Yes, Biden will run again. And thoughts on the neverending politics of the covid pandemic.
By Gary Abernathy
Yes, if he’s healthy, Biden will run again
Peter Funt, opinion contributor for USA Today, has a piece online today confidently predicting that President Biden will not run for reelection in 2024, despite what Biden said at his press conference last week when asked about it.
Funt writes, “There is no chance, zero, that Joe Biden will seek to become the nation’s first octogenarian presidential candidate.”
I respectfully disagree. I think we should take Biden at his word when he said, “My plan is to run for reelection.”
Funt recounts various comments made by Biden during the 2020 campaign that indicated he would only serve one term, without flat-out saying so. He notes that Biden described himself as a “bridge” president, adding that the future belongs to the young.
Biden likely thought, at one point, that he would only serve one term. But then something happened to change that: He won. Once in power, especially the presidency, people don’t willingly give it up. When he became Richard Nixon’s vice president after Spiro Agnew’s resignation, Gerald Ford assured people he was not interested in running for president. "I have no intention of being a candidate for any political office in 1976. I say that as forcefully as I can," Ford told the media. But when he became president following Nixon’s resignation and the time came to decide for real, Ford couldn’t resist the temptation to try to stay, resulting in a strong GOP challenge from Ronald Reagan in 1976 that fell just short. Ford was eventually defeated by Jimmy Carter.
Only six presidents who were eligible to run for reelection have made the choice not to do so, the last being Harry Truman, who served nearly eight years anyway after taking over when Franklin D. Roosevelt died just 82 days into his fourth term. Five presidents were not renominated by their parties and therefore did not run again.
In 1951, during Truman’s presidency, the 22nd Amendment was ratified limiting the presidency to two terms. Even though he had won only one term in 1948, he had already served more than half of FDR’s term beginning in 1945, which would have made him ineligible to run again, unlike Ford, who took over for Nixon after Nixon’s term was past the halfway mark. But Truman could have run in 1952 because he was exempted due to a “grandfather” clause, meaning the sitting president was exempt from the new amendment. However, Truman chose not to run.
In fact, the last modern president not to seek reelection who was eligible to do so was Lyndon Baines Johnson in 1968 after his popularity dropped like a rock due to the ongoing Vietnam War and rioting and violence at home. Since then, Nixon, Ford, Carter, Reagan, George H.W. Bush, Bill Clinton, George W. Bush, Barack Obama, Donald Trump – they all tried for another term. Ford, Carter, the first Bush and Trump were unsuccessful.
If his health allows it, Biden will run again.
A few thoughts about the politics of covid
Just some brief thoughts on the ongoing political games played with covid-19…

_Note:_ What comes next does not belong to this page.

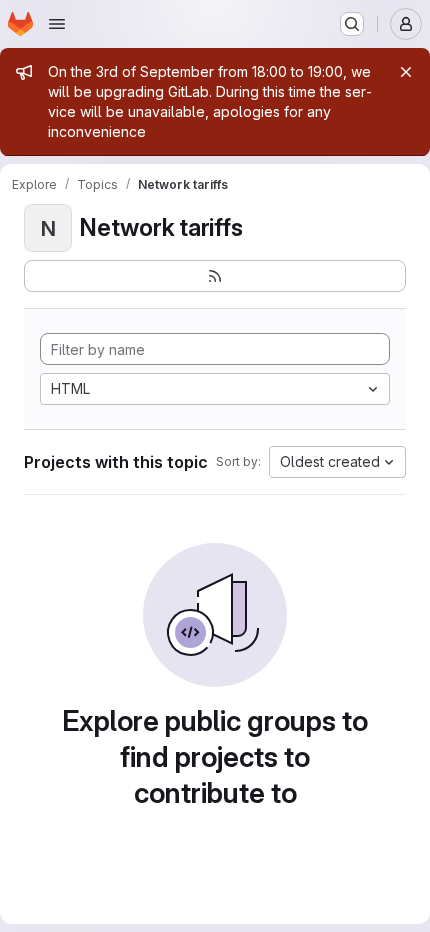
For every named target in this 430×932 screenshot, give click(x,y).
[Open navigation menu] (57, 24)
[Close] (406, 72)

· It was just annoying to watch President Biden walk into the room wearing a mask for his press conference last week, and then take it off upon reaching the podium. No one was any closer to him as he strode to the podium than when he reached it. Wearing the mask was pure theater. If we’re really following the science, why put on the unnecessary show?
· As predicted, beating up on Donald Trump has intensified despite his departure from the White House. The latest comes from Deborah Birx, former coronavirus response boss, who is now out there saying that she couldn’t say what she really wanted to say because Trump wouldn’t let her. She’s claiming that after the first 100,000 or so covid fatalities, the deaths that followed could have been “mitigated.” So…. to keep her job, she lied? Or kept quiet? Or, what? Ridiculous. And, it always bears repeating that it was Birx who said early on that anyone dying with covid was classified as a covid death, even if the real cause was another underlying condition.
· After former Centers for Disease Control Director Robert Redfield recently said he still thinks the coronavirus originated in a lab in Wuhan, China, Ohio Lt. Gov. Jon Husted tweeted, “So it appears it was the Wuhan Virus after all?” He’s being vilified for that. Why? Because even if someone is being accurate, they’re wrong if what’s accurate is not also politically correct.